Classic 11-12-2009 02:05 PM

My bad i just looked at my original pan and the replacement one.

Of Note;

both have two drain holes in the channel

The original pan in the car does have two holes in front of the channel and what's left of a drain tube.

The question now is was there anything in the ones in the channel, or were they simply left open?

The repo pans are good but are missing the support that i mentioned before and also the washer bottle support, and depending on the year the tow hook.

Tony

ossiblue 11-12-2009 02:15 PM

Quote:

Originally Posted by Classic (Post 5007343)
My bad i just looked at my original pan and the replacement one.

Of Note;

both have two drain holes in the channel

The original pan in the car does have two holes in front of the channel and what's left of a drain tube.
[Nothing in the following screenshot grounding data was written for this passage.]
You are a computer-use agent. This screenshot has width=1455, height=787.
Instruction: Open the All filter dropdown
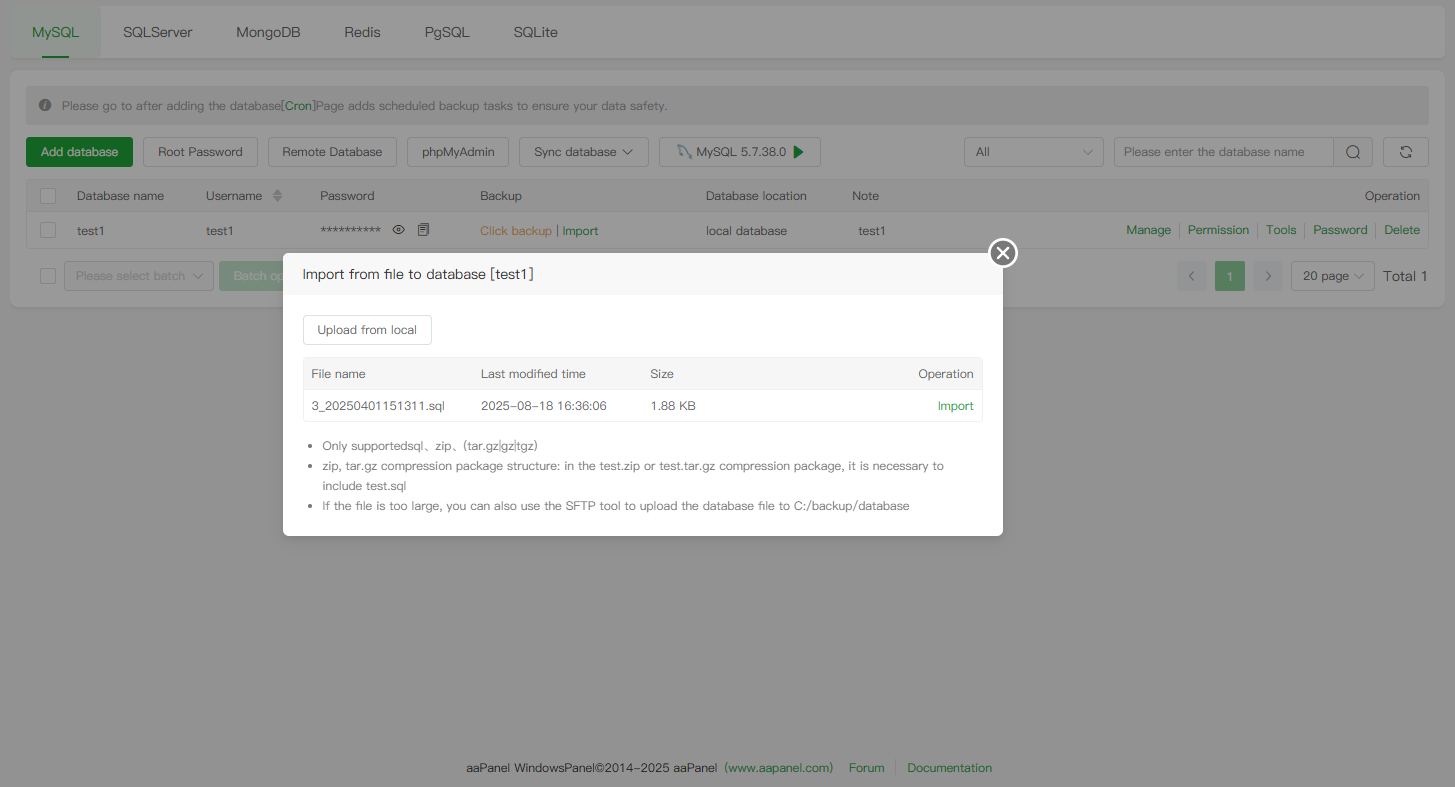tap(1033, 152)

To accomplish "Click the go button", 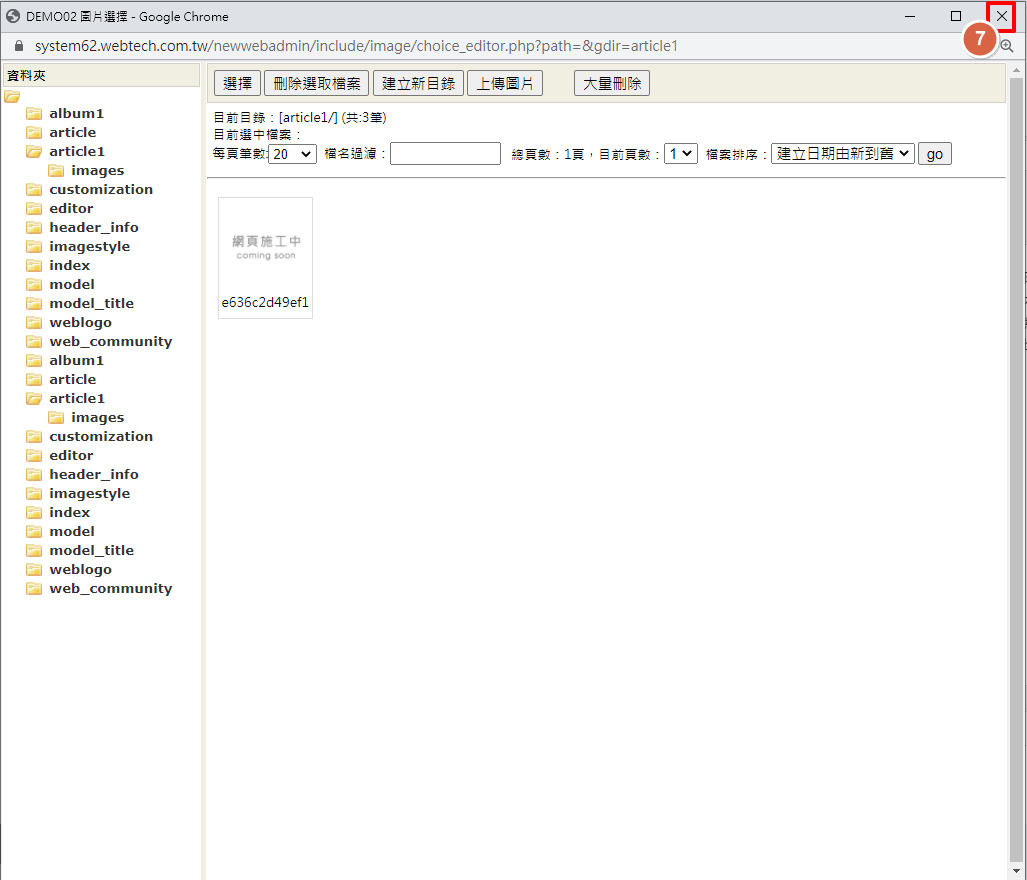I will point(934,154).
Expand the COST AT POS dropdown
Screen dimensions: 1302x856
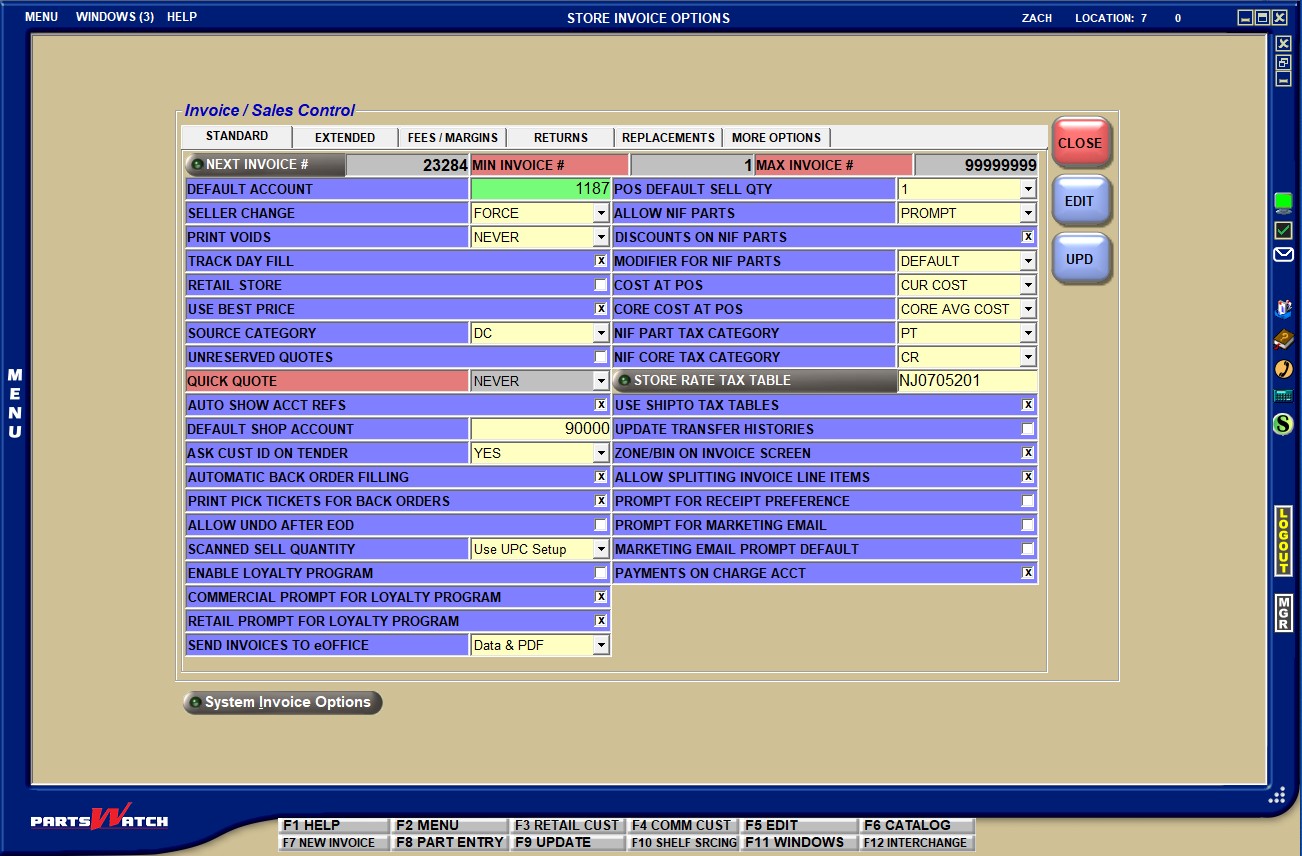pyautogui.click(x=1027, y=285)
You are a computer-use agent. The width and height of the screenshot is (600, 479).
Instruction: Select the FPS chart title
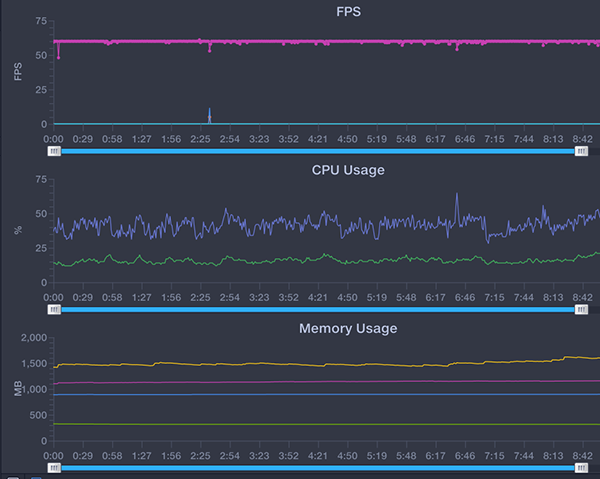click(x=350, y=12)
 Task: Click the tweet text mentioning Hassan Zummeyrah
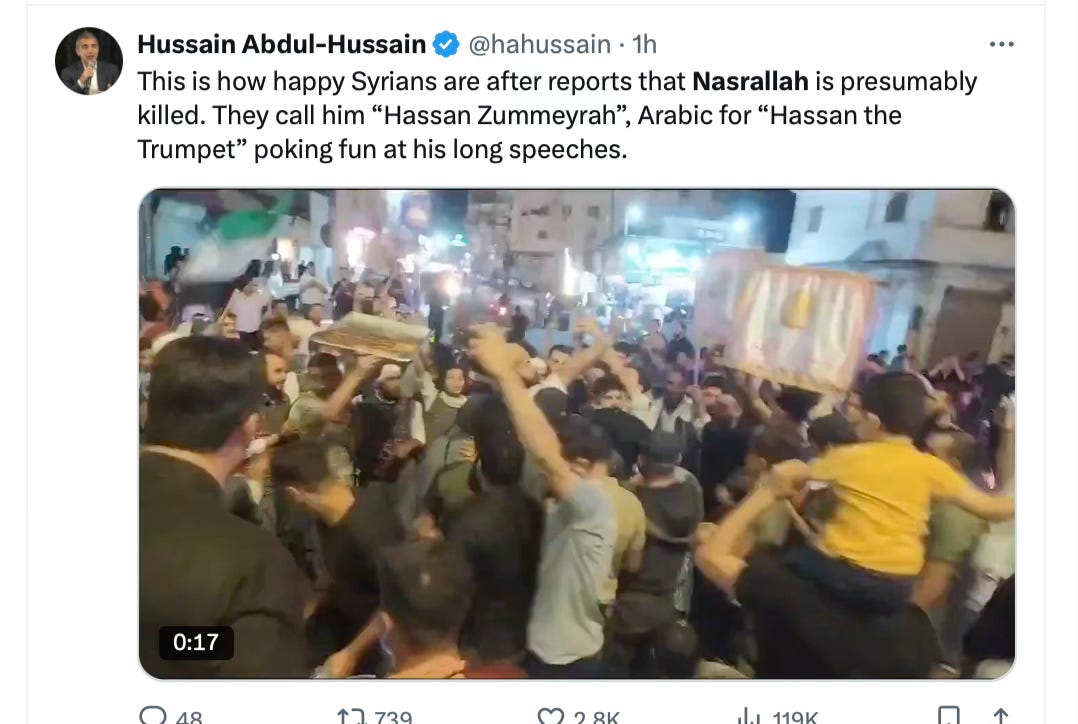557,115
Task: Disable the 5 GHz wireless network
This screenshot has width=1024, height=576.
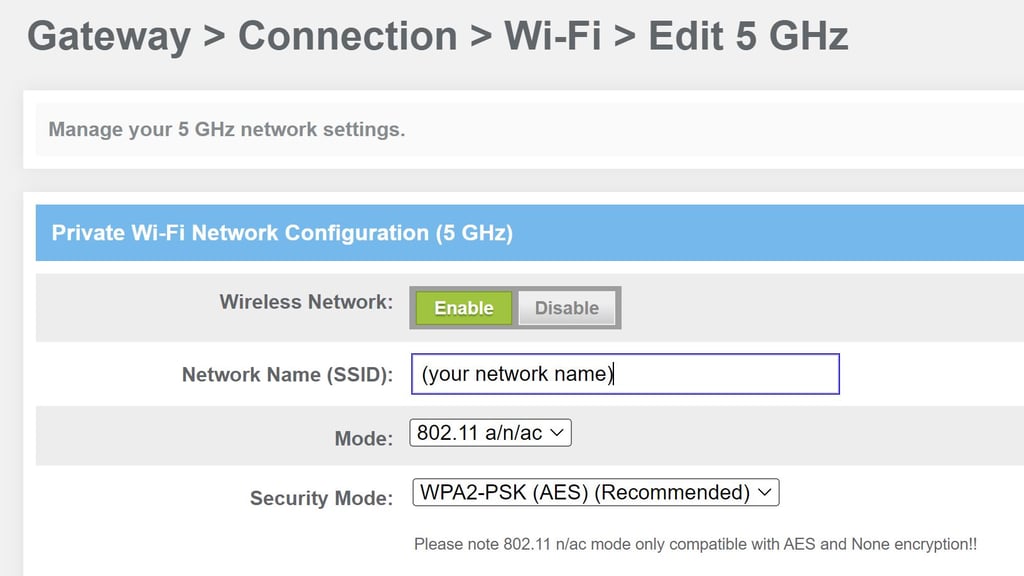Action: (x=566, y=308)
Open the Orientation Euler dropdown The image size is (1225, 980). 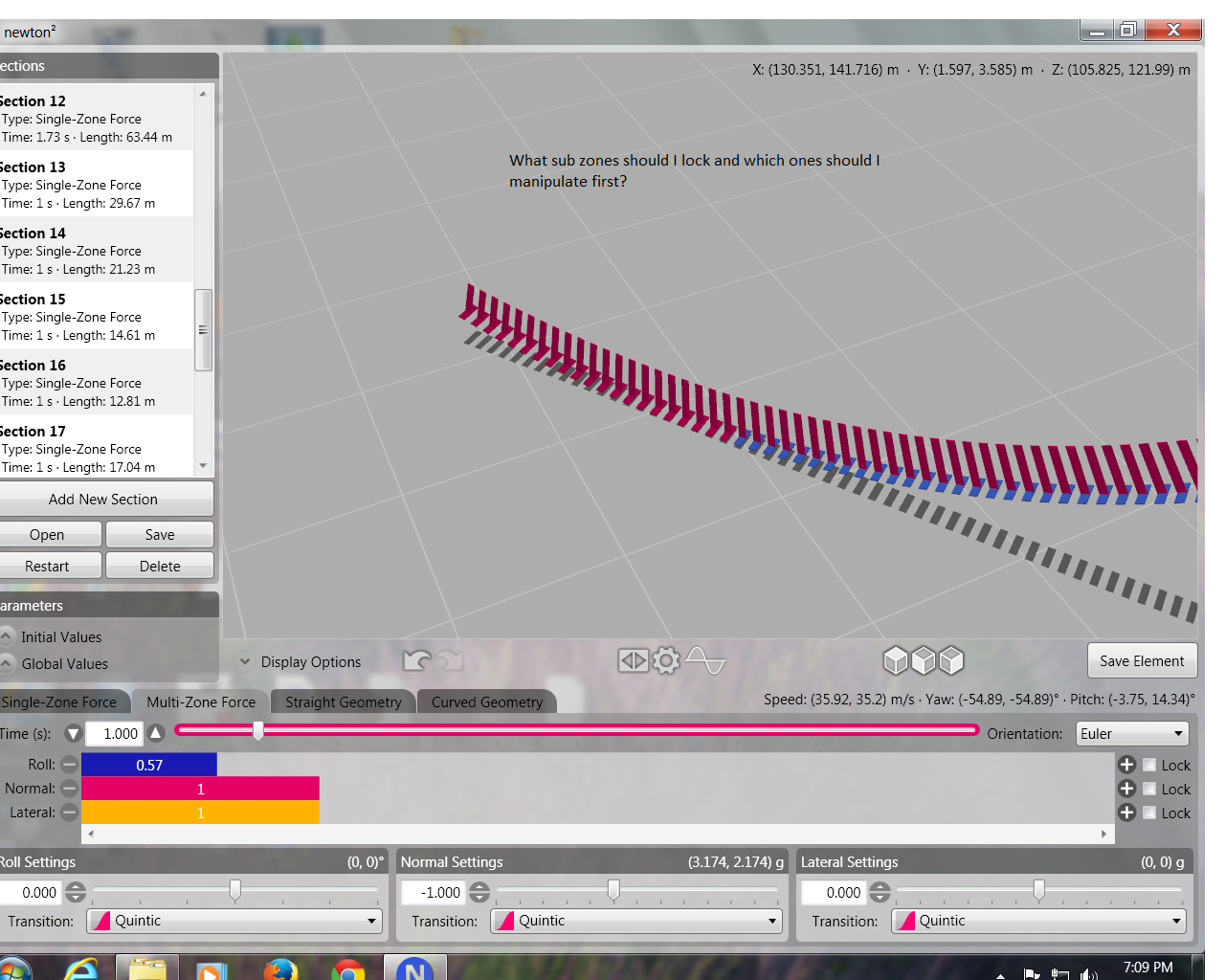point(1132,734)
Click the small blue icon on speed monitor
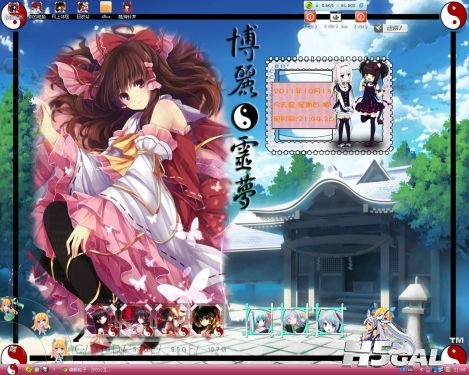 pos(361,5)
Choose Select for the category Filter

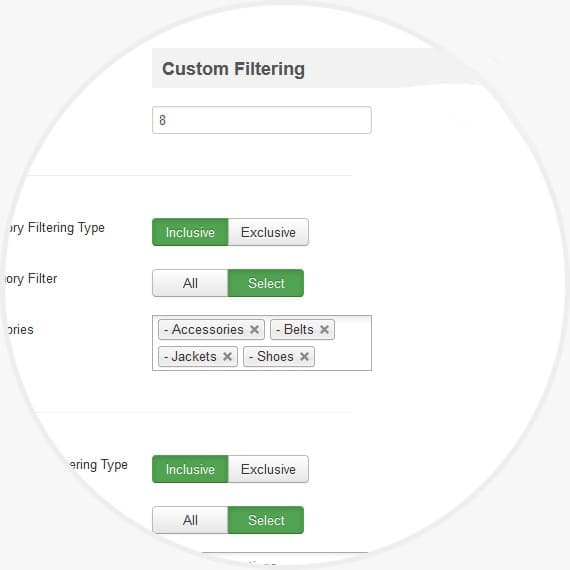(266, 283)
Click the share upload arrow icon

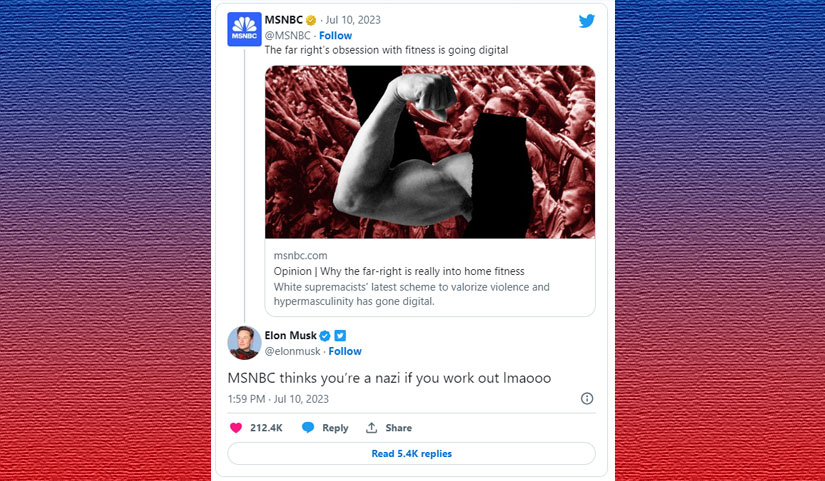click(371, 428)
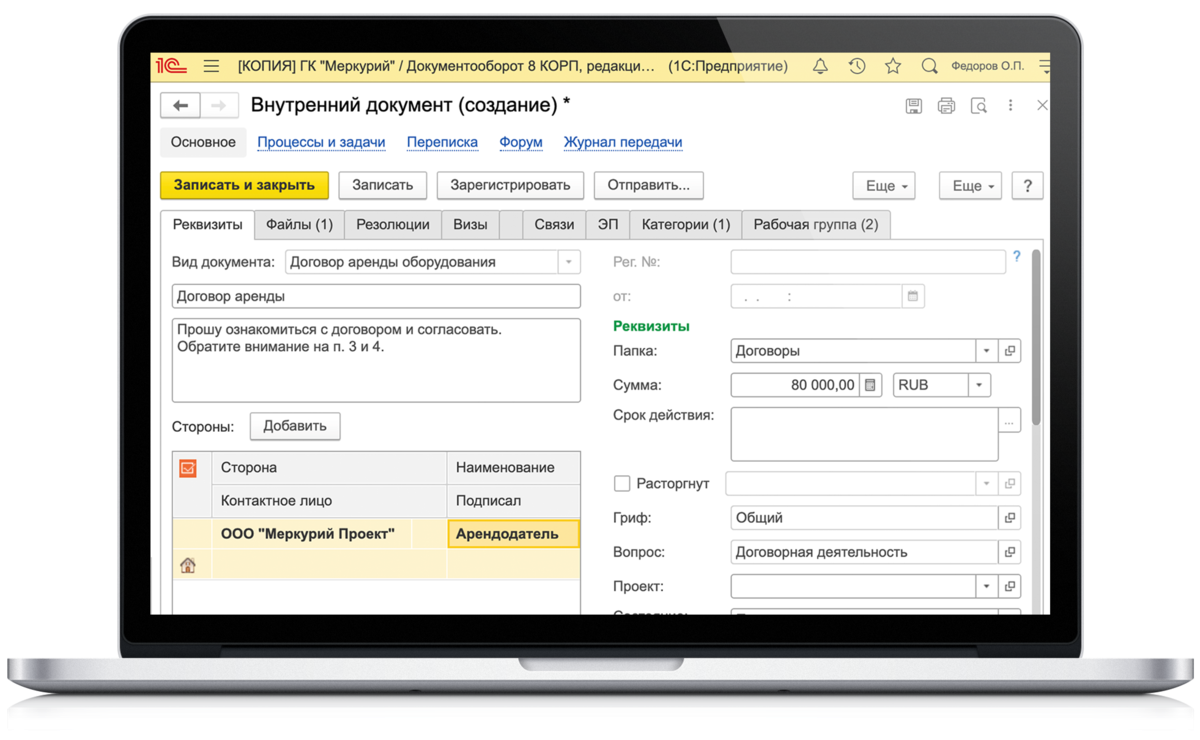Click the Добавить button for Стороны
The image size is (1200, 740).
295,426
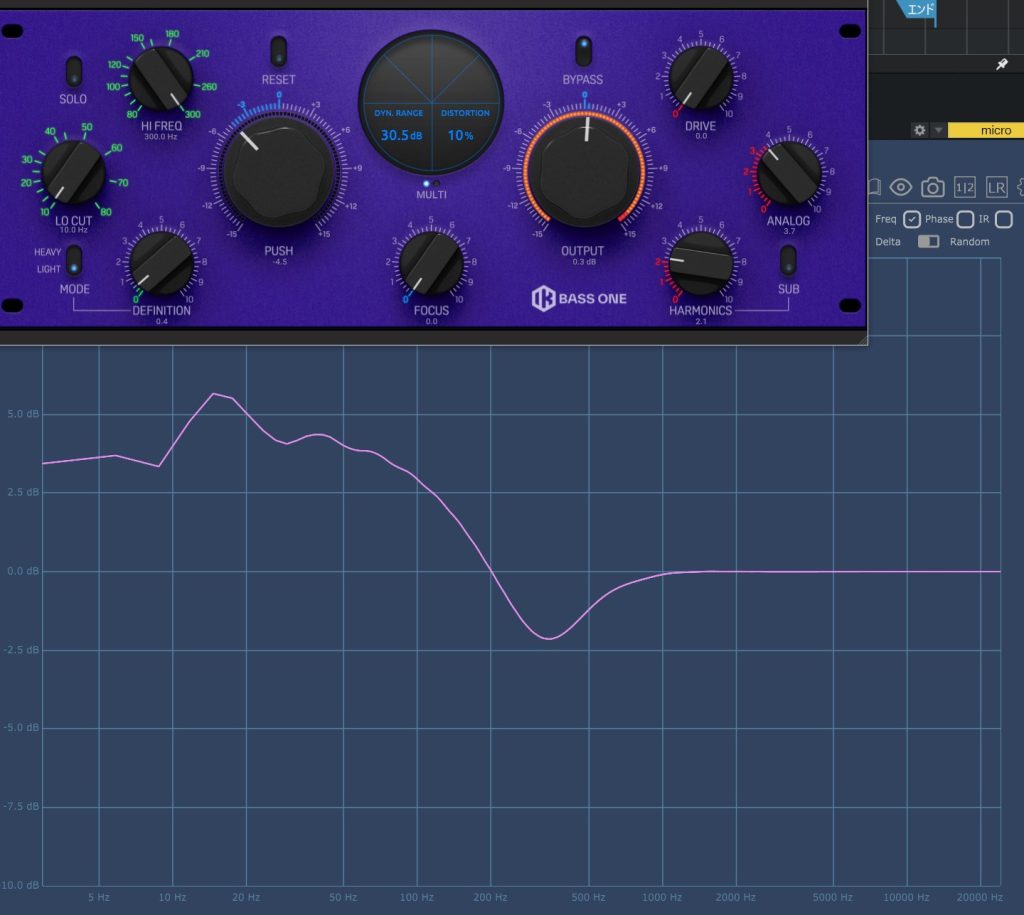Toggle the SOLO switch
Screen dimensions: 1024x915
coord(73,72)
The question now is was there anything in the ones in the channel, or were they simply left open?

The repo pans are good but are missing the support that i mentioned before and also the washer bottle support, and depending on the year the tow hook.

Tony

Thanks.

All my early cars have the two holes in front of the recess with drain tubes in them--no drain tubes in the holes of the recess. My theory: When the gas tank support is added (sealing off the recess) it creates a small lip creating a low spot in front--the area where the tubes are located. My 73 has small plugs in the holes of the recess, but I think putting in tubes and cutting them down a bit, would allow any water that did leak under the gas tank support to drain away.

dfink 12-01-2009 05:46 AM

The usual I feel better now pictures. This has some seam sealer and black primer. I plan to try out spray on truck bed liner for protection. The actual tank hole will be filled with aluminum sheet and a fuel cell installed. But anyhow here is the mostly finish job. Not as perfect as some but the suspension bolts on easy and I don't think it will fall off.

http://forums.pelicanparts.com/uploa...1259678641.jpg
http://forums.pelicanparts.com/uploa...1259678661.jpg
http://forums.pelicanparts.com/uploa...1259678713.jpg

gsmith660 12-01-2009 08:39 AM

Looks good, dont bother with the bed liner get the wurth stoneguard and put it on there the bed liner wont stay put unless you have absolute perfect conditions I tried it.